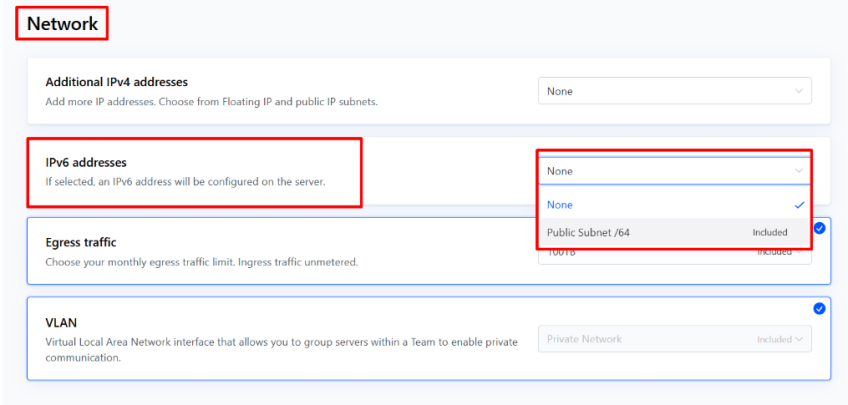Click chevron arrow in VLAN Private Network dropdown
The height and width of the screenshot is (405, 848).
pyautogui.click(x=800, y=339)
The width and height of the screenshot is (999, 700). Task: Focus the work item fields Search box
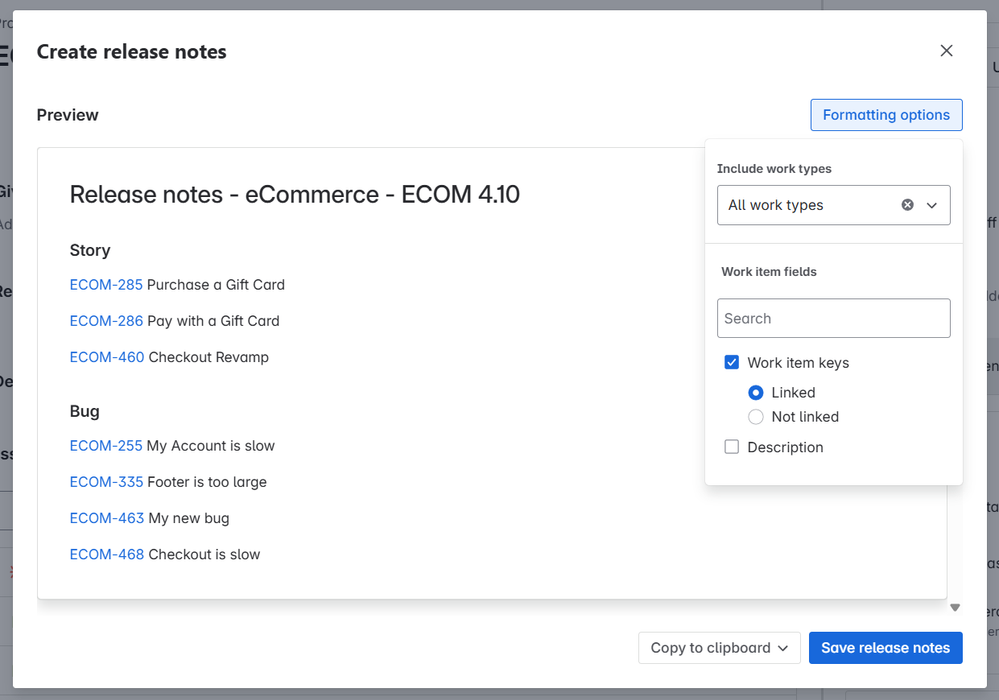coord(833,318)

******************************

Leaving every picture out, please copy exactly the lines from the one holding "The width and" through the last line of the listing, both ends included.

• **ANSWER BOX**:
The width and height of the screenshot is (999, 700). Task: Focus the work item fields Search box
coord(833,318)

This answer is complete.